### What this task involves
Copy out each line containing "computer" from the entries below.

### Task material
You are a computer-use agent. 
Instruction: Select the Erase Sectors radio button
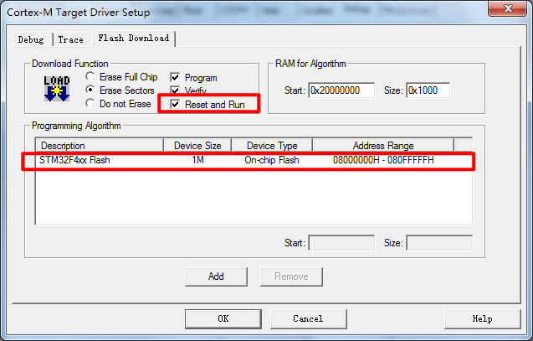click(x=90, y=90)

* * *

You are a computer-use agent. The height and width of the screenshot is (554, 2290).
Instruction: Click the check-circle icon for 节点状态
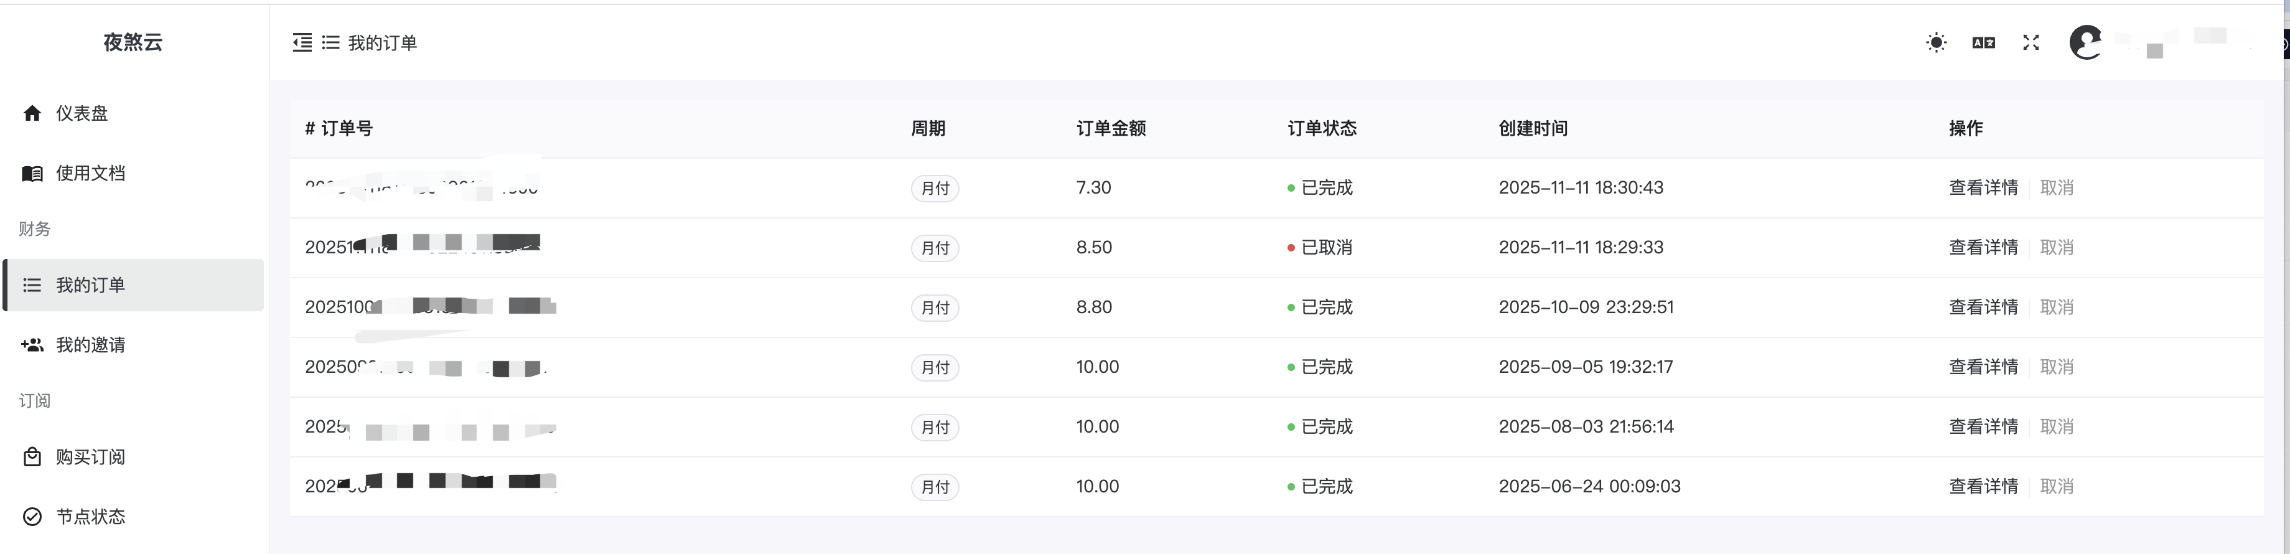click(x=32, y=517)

### Finished task
You are a computer-use agent. 
You are a computer-use agent. The height and width of the screenshot is (554, 2290).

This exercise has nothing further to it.